In the remaining 5% of cases, not having comptime sucks. The only reliable way to reach an equivalent is through codegen. I’m making a game right now, and I have hardcoded hitbox geometry data generated from a tool that I want to bake into a data structure. Without comptime, I have to get Claude to write a script that generates the Rust file. However, I don’t find myself needing compile time evaluation that much anyway.
Rust’s type systemλ
I think I’d rather trade having comptime for Rust’s better-designed type system, especially for bounded polymorphism (traits/typeclasses). Trying to do the equivalent in Zig is a nightmare.Also, I think that Rust’s type system allows you to enforce more invariants and
prevent coding agents from making common mistakes. In my game I use the
euclid crate which essentially allows you to not mix up coordinate spaces (very
common problem in graphics programming) by creating specialized types for each
coordinate space (e.g. Point<Screen> or Point<World>):
use euclid::{point2, vec2, Point2D, Translation2D, Vector2D};
struct WorldSpace;
struct ScreenSpace;
type WorldPoint = Point2D<f32, WorldSpace>;
type WorldVector = Vector2D<f32, WorldSpace>;
type ScreenPoint = Point2D<f32, ScreenSpace>;
fn main() {
let player: WorldPoint = point2(10.0, 20.0);
let movement: WorldVector = vec2(5.0, 0.0);
// Allowed: point + vector in the same space.

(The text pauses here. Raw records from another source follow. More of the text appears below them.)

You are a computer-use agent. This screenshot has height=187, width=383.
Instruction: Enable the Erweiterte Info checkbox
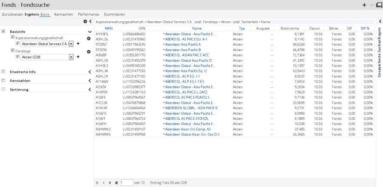(x=4, y=72)

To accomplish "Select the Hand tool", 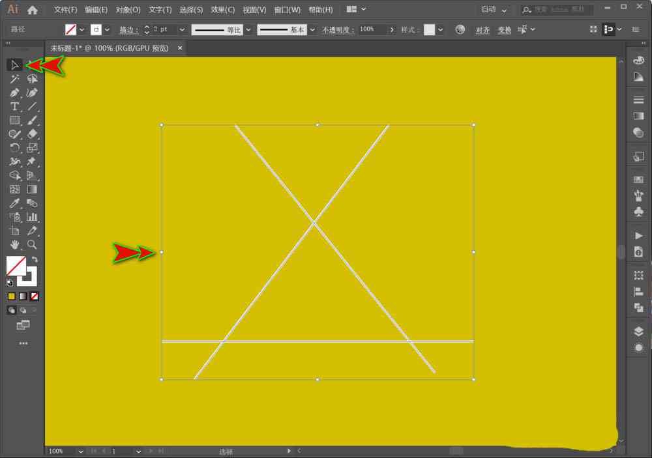I will [14, 244].
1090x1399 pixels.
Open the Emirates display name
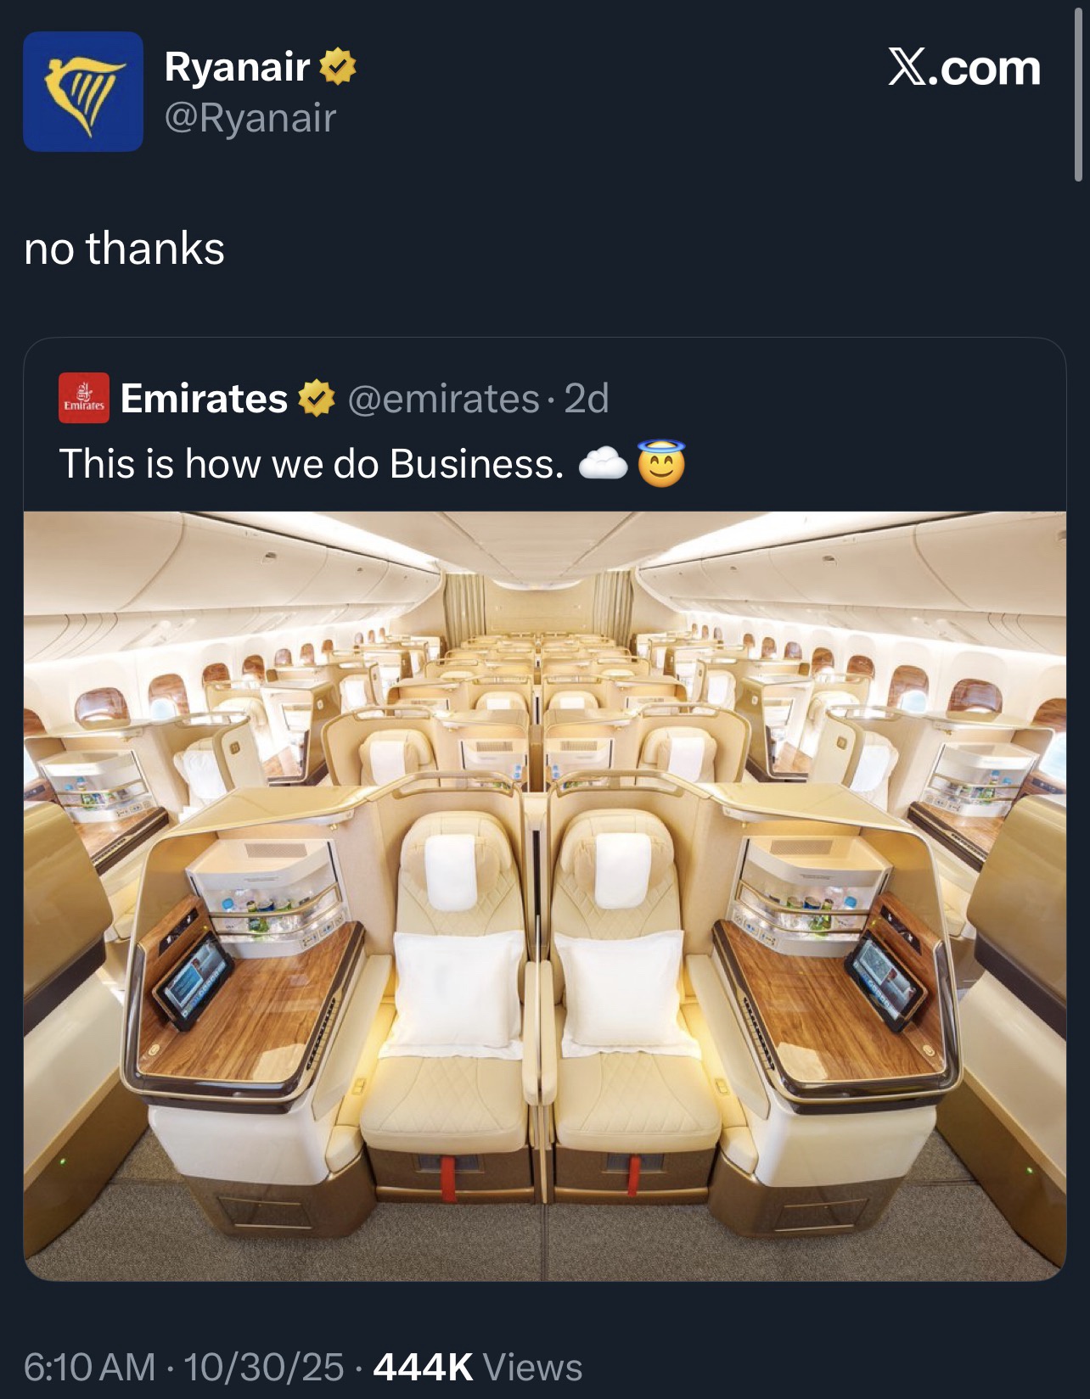coord(204,398)
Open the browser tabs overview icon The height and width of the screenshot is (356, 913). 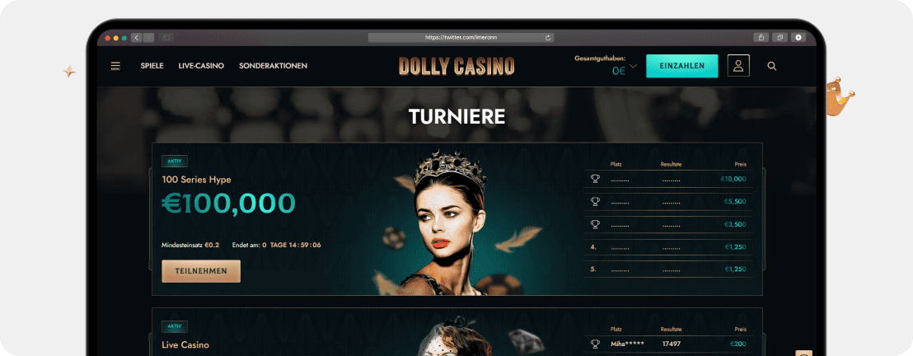[x=780, y=37]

let moved_player = player + movement;
// Allowed: explicitly convert from world space to screen space.
let world_to_screen = Translation2D::<f32, WorldSpace, ScreenSpace>::new(100.0, 50.0);
let player_on_screen: ScreenPoint = world_to_screen.transform_point(moved_player);
// Disallowed: can't mix coordinate spaces.
let bad: ScreenPoint = player;
}
This lets agents not make the stupid mistake of mixing world space coordinates with screen space coordinates:

Not having to deal with memory issuesλ
With coding agents allowing 100x more code to be written, this also means you need to scrutinize 100x more Zig code for memory issues. Without formal verification, the surface area of the search space to enumerate to find bugs is just so much larger now.With the magnitude of code being generated now, Rust is even more attractive. Rust’s tradeoff was always that it hinders developer productivity especially if you are unfamiliar with the borrow checker, but this simply does not matter with coding agents anymore.
And if you do use unsafe in Rust there’s tools like miri which you can have
the coding agent run the code against to make sure it doesn’t cause UB or isn’t
violating Rust’s aliasing rules when it comes to unsafe.